Russian authorities have increased pressure on tech firms this year, accusing them of not moderating their content properly, and interfering in the country’s internal affairs.

Hours after the Google verdict was announced, a 2bn rouble fine was handed to Meta, the parent company of Facebook, for similar content-related offences.

Earlier this week, Twitter was also handed a 3m rouble fine for similar charges.

This is not Google’s first brush with Russian authorities over content laws. In May, Russia’s media watchdog threatened to slow down the speed of Google if it failed to delete 26,000 instances of unlawful content, which it said related to drugs, violence and extremism.

President Vladimir Putin has pushed for development of a so-called sovereign internet, which would give the government more control over what its citizens can access.

Critics have accused Russia of using the campaign to clamp down on free speech and online dissent.

The country’s media regulator has blocked dozens of websites linked to jailed opposition leader Alexei Navalny, whose campaign groups have been labelled “extremist”.

Google and Apple were also forced to remove an app dedicated to Navalny’s “Smart Voting” campaign, which gave users advice on tactical voting to unseat Kremlin-aligned politicians.

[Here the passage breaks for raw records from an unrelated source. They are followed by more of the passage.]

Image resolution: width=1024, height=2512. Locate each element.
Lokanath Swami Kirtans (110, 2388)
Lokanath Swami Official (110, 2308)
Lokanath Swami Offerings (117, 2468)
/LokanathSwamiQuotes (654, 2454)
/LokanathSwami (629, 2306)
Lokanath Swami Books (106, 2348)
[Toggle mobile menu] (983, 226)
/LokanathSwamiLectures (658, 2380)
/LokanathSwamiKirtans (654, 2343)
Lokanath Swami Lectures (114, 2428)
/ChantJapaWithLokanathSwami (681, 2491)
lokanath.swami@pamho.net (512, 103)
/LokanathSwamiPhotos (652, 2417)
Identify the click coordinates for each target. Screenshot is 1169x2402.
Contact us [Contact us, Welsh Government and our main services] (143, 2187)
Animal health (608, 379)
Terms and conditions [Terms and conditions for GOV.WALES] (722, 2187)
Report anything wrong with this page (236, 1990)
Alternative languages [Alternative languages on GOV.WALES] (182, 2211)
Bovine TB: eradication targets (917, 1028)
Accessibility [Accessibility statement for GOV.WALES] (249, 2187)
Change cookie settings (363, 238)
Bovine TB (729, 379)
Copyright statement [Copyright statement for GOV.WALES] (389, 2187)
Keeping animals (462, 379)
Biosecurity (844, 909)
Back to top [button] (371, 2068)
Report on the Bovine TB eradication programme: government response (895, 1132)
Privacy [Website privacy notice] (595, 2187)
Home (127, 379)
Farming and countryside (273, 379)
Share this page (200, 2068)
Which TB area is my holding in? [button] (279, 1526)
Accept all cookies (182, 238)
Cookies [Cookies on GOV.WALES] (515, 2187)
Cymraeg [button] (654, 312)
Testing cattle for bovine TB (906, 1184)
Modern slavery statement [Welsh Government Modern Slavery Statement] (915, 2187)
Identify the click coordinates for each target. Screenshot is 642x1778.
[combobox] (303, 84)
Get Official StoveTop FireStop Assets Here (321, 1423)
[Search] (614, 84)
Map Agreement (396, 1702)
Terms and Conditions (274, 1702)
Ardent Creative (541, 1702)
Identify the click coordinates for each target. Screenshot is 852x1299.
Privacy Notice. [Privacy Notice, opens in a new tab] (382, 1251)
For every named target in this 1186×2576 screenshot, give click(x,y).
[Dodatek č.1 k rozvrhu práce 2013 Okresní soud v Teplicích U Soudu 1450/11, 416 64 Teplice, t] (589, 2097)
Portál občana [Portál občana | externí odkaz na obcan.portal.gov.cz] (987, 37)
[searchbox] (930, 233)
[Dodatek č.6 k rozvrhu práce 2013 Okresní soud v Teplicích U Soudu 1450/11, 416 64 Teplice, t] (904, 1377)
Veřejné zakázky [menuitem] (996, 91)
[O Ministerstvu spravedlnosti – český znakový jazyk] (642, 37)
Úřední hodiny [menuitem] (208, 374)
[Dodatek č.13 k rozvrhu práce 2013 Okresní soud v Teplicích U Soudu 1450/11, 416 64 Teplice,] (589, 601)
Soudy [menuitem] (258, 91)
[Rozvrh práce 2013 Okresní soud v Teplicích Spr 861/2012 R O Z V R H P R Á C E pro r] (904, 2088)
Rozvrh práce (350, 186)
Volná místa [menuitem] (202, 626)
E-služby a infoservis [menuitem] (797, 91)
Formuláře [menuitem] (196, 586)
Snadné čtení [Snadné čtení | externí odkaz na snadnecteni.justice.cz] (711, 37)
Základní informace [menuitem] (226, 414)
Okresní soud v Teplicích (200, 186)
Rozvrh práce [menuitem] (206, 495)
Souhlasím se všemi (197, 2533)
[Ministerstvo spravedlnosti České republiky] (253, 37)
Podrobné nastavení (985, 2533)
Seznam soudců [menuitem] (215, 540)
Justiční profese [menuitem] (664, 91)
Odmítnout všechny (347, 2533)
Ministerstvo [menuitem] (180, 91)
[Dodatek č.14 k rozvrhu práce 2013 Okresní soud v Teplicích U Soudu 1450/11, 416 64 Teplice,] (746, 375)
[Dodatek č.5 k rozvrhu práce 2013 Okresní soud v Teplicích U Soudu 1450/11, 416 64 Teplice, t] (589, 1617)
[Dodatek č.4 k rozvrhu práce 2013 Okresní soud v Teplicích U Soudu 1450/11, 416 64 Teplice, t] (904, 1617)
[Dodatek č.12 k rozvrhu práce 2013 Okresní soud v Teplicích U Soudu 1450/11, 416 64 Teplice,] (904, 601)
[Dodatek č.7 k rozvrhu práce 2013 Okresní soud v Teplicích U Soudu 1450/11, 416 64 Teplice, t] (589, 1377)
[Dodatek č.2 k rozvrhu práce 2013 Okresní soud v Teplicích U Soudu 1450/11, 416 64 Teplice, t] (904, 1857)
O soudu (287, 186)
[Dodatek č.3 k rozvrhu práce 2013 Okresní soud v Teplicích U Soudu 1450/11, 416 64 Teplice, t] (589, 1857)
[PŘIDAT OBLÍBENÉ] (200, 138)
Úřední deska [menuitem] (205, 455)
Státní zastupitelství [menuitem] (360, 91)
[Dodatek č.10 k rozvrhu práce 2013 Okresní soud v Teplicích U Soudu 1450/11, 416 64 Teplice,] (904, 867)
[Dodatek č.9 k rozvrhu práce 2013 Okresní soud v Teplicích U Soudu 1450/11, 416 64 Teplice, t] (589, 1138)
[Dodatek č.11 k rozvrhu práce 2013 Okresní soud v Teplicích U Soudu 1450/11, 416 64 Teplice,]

Websites like LinkedIn and Dailymotion have already been blocked for refusing to co-operate with authorities, and six major providers of Virtual Personal Networks (VPNs) – which help users to conceal their online activities – have been banned.

Earlier this year, Russia also introduced a new law requiring all new smartphones, computers and smart devices sold in the country to be pre-installed with Russian-made software and apps.

The government said the move would help Russian tech firms compete with foreign rivals.